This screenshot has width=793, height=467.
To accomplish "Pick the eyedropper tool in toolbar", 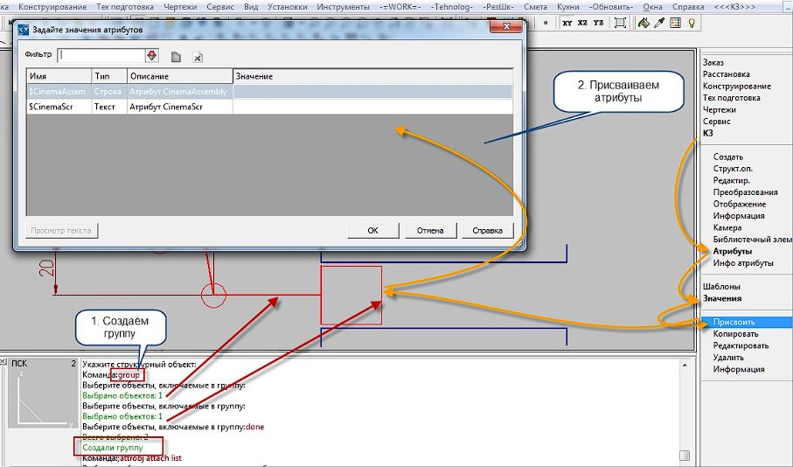I will (x=659, y=23).
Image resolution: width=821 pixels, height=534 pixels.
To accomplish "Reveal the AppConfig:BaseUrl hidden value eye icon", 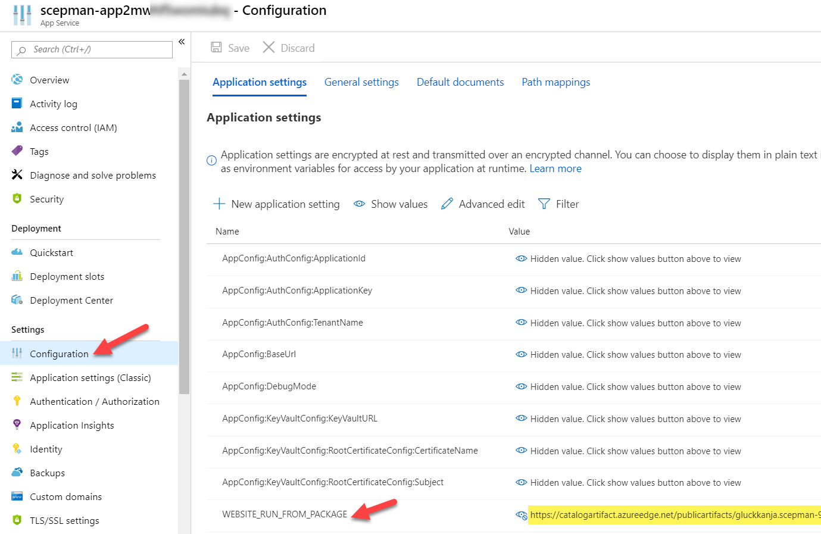I will [x=521, y=354].
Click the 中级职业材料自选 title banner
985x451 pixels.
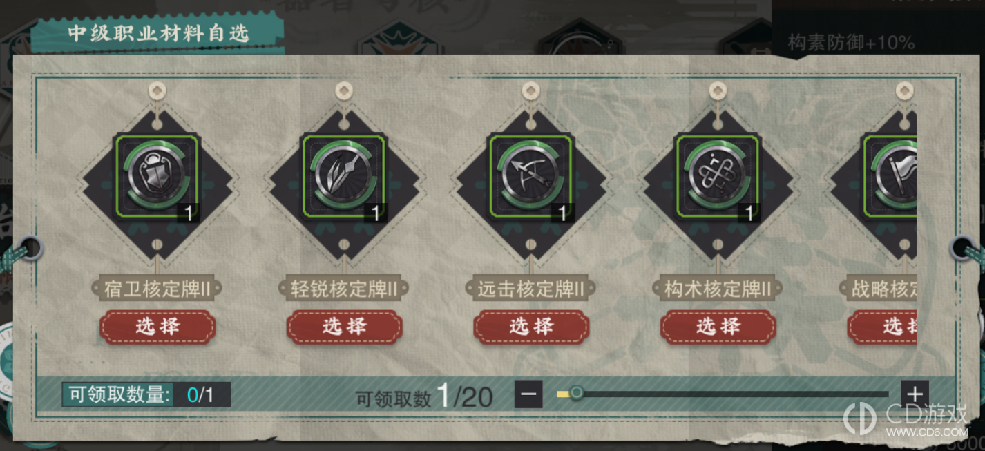(x=158, y=34)
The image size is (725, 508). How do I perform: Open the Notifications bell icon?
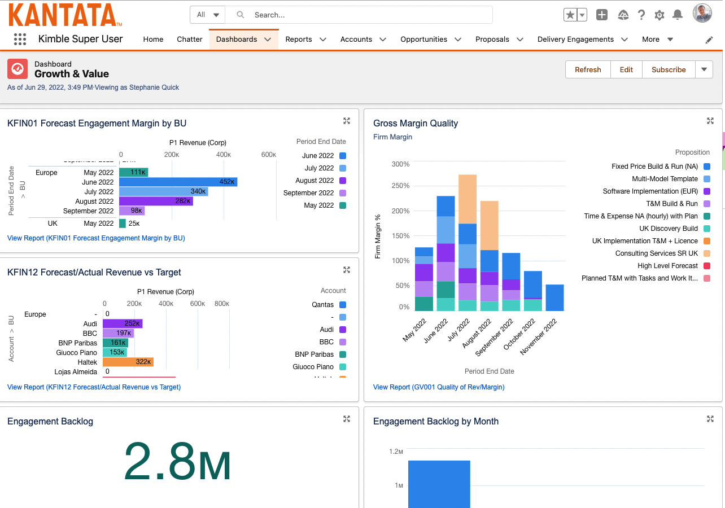click(x=678, y=15)
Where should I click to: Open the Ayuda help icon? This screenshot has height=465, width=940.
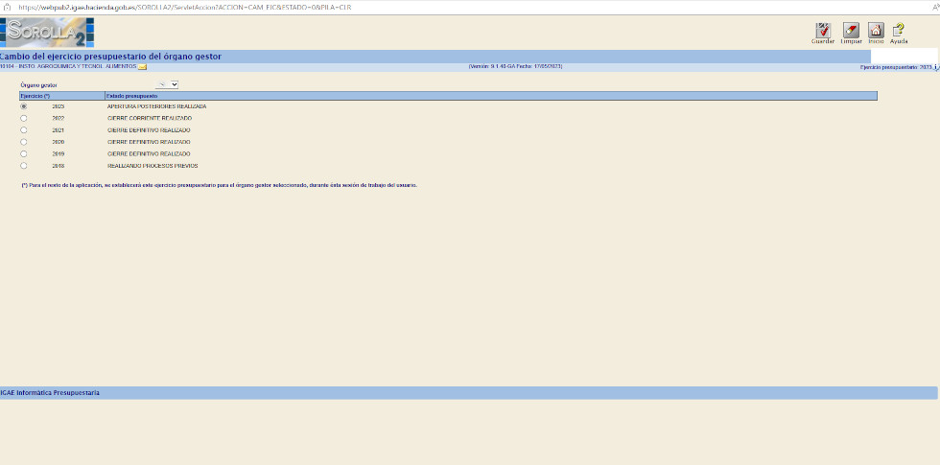899,31
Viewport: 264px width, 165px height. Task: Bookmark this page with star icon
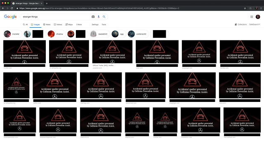(245, 8)
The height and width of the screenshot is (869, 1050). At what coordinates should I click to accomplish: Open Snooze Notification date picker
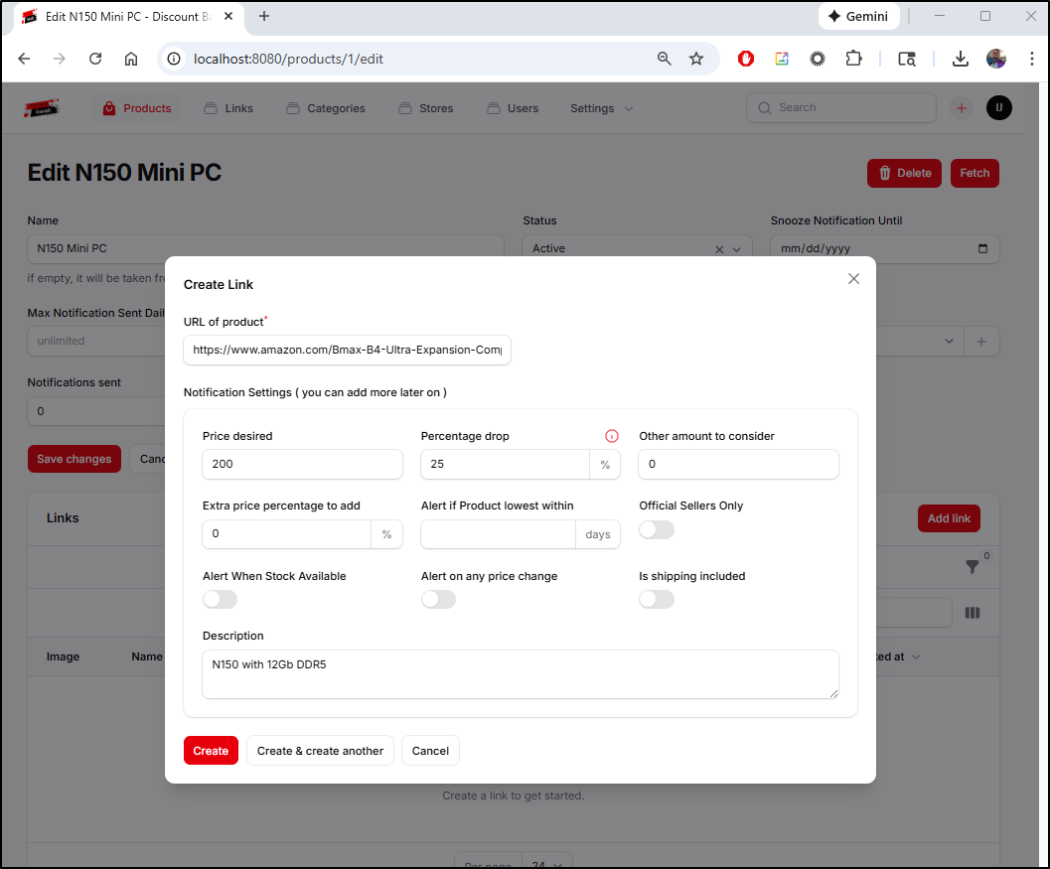pos(982,249)
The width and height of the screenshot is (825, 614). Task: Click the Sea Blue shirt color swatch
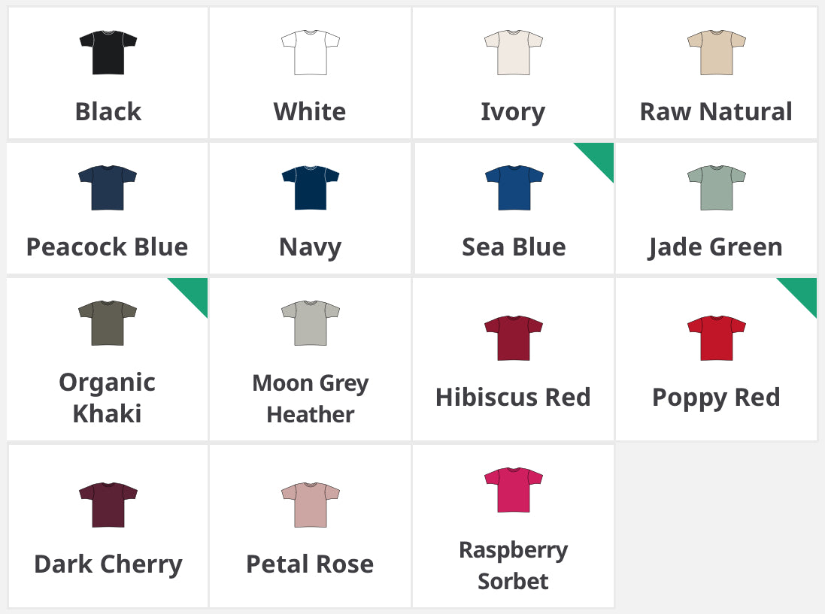point(514,188)
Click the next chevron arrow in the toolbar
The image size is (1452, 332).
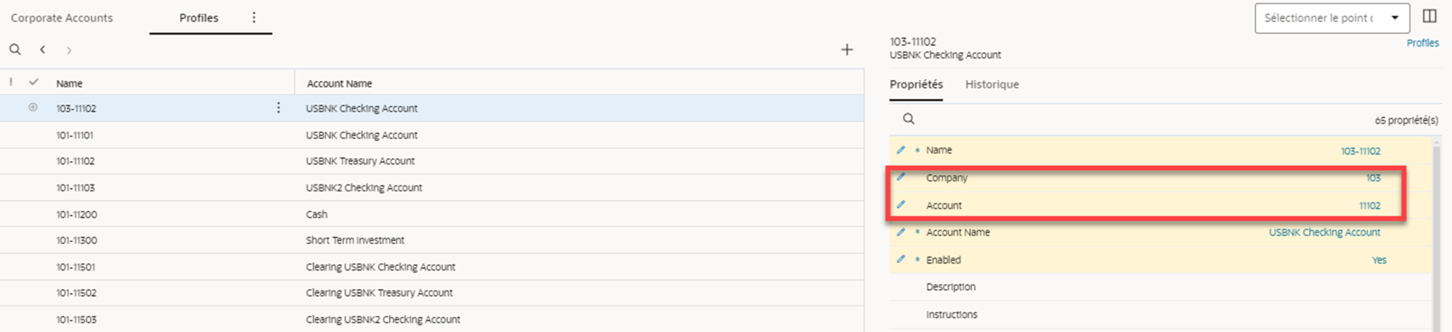tap(69, 50)
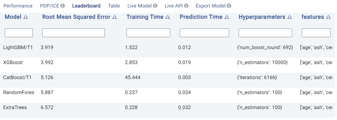337x120 pixels.
Task: Click the info icon beside PDP/ICE
Action: point(63,6)
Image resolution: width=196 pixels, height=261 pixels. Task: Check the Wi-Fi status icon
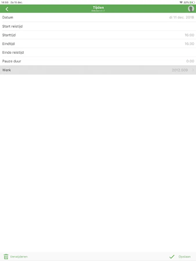[181, 2]
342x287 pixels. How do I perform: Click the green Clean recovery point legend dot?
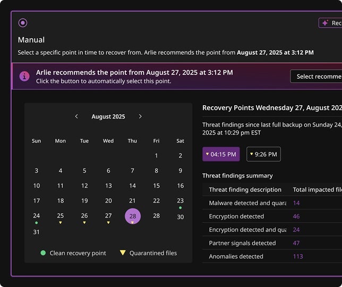point(43,253)

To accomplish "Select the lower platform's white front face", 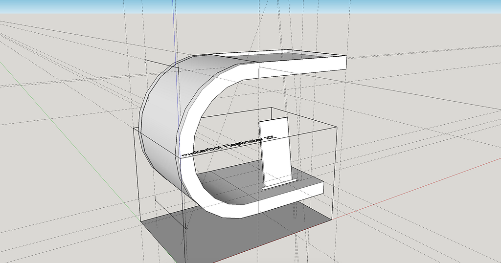I will (x=291, y=197).
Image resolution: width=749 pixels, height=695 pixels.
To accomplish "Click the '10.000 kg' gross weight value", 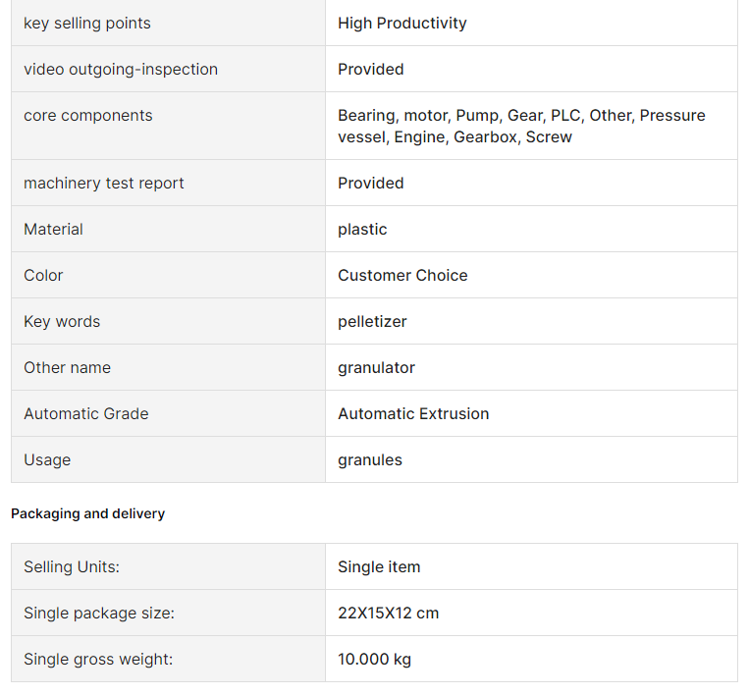I will coord(375,660).
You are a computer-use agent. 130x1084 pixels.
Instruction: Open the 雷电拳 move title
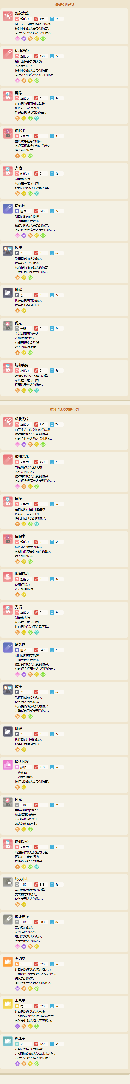tap(20, 1001)
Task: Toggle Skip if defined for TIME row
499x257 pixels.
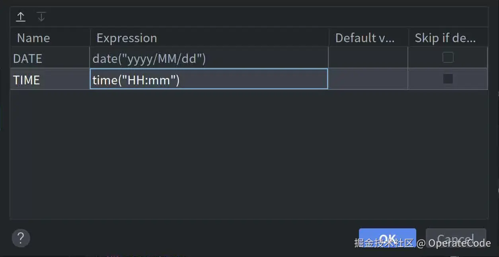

——

■ WHAT IS NEEDED ■
Give back exactly the lines above from the one with "Click the 中级职业材料自选 title banner" through the one with "Click the next chevron arrow in the toolbar", both included. Pictures don't belong in the copy.

■ SOLUTION TO THIS TASK ■
Click the 中级职业材料自选 title banner
985x451 pixels.
(x=158, y=34)
The image size is (725, 508). How do I perform: Open the Notifications bell icon?
click(x=678, y=15)
Where should I click to: Open the Ayuda help icon? This screenshot has height=465, width=940.
899,31
Viewport: 264px width, 165px height. Task: Bookmark this page with star icon
(245, 8)
The height and width of the screenshot is (869, 1050). At what coordinates should I click to accomplish: Open Snooze Notification date picker
pos(982,249)
The width and height of the screenshot is (825, 614). Task: Click the Sea Blue shirt color swatch
point(514,188)
Click the next chevron arrow in the toolbar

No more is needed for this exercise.